* **The data**
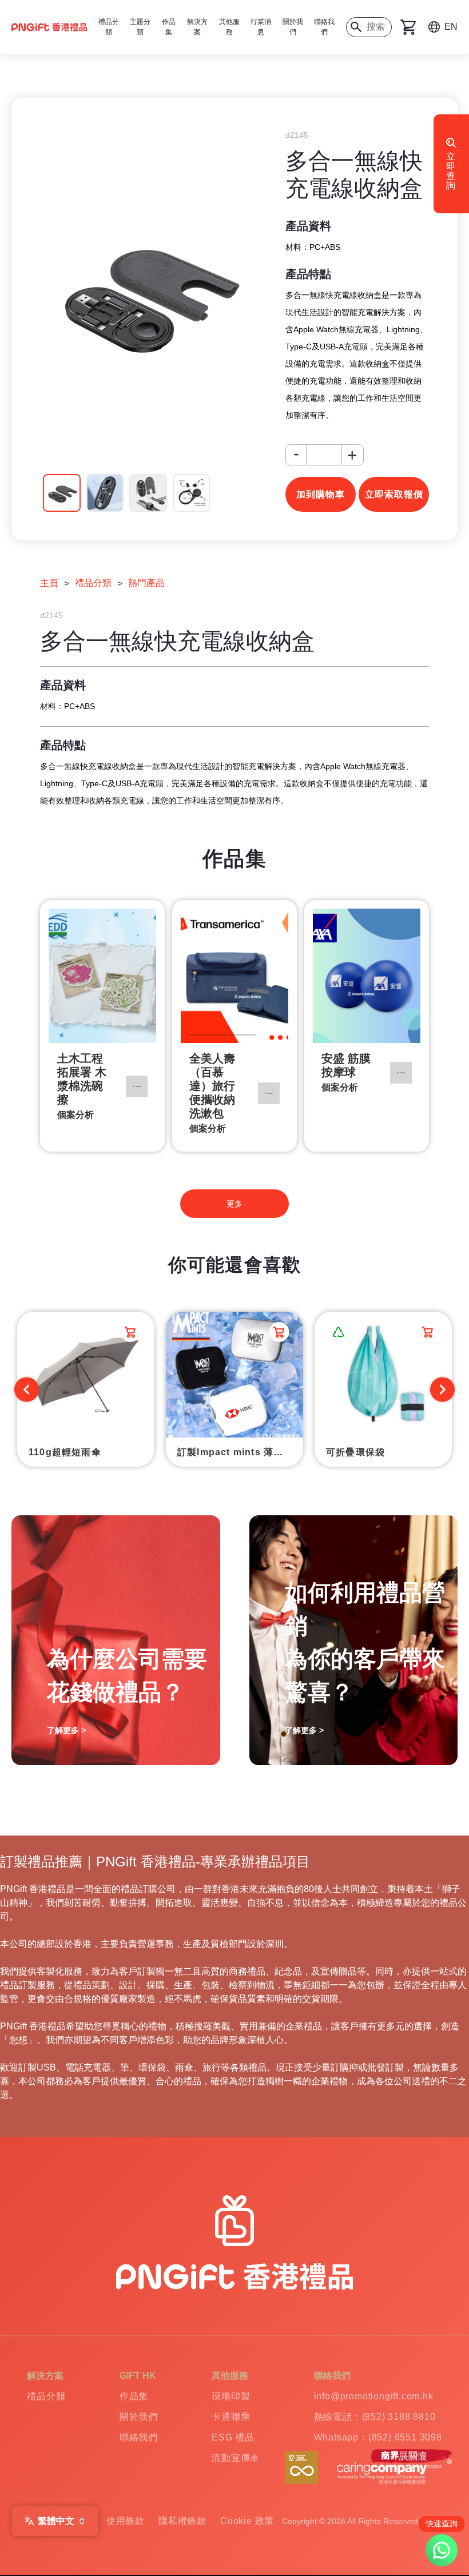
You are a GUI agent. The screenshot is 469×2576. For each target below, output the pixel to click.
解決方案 (197, 27)
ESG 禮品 (233, 2437)
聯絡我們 (324, 27)
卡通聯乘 (231, 2417)
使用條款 (125, 2521)
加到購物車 (320, 494)
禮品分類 (93, 583)
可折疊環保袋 (355, 1452)
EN (451, 26)
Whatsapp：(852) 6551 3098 (378, 2437)
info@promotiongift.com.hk (374, 2396)
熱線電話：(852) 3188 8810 (375, 2417)
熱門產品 (146, 583)
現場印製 (231, 2396)
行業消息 (261, 27)
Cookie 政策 (247, 2521)
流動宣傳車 (236, 2458)
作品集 (134, 2396)
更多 (234, 1203)
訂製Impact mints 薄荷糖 (235, 1452)
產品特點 (308, 274)
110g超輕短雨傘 (65, 1452)
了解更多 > (66, 1730)
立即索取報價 (394, 494)
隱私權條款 (182, 2521)
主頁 (49, 583)
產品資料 (308, 226)
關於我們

* **Problem to solve**
Please restate all of the listing above word for word, with no pictures.

* **Response to the exercise**
You are a GUI agent. The screenshot is 469×2576. For each target below, output the pixel to click.
解決方案 (197, 27)
ESG 禮品 (233, 2437)
聯絡我們 (324, 27)
卡通聯乘 (231, 2417)
使用條款 (125, 2521)
加到購物車 (320, 494)
禮品分類 (93, 583)
可折疊環保袋 (355, 1452)
EN (451, 26)
Whatsapp：(852) 6551 3098 (378, 2437)
info@promotiongift.com.hk (374, 2396)
熱線電話：(852) 3188 8810 (375, 2417)
熱門產品 (146, 583)
現場印製 (231, 2396)
行業消息 (261, 27)
Cookie 政策 (247, 2521)
流動宣傳車 (236, 2458)
作品集 (134, 2396)
更多 (234, 1203)
訂製Impact mints 薄荷糖 (235, 1452)
產品特點 (308, 274)
110g超輕短雨傘 (65, 1452)
了解更多 > (66, 1730)
立即索取報價 (394, 494)
隱私權條款 (182, 2521)
主頁 (49, 583)
產品資料 (308, 226)
關於我們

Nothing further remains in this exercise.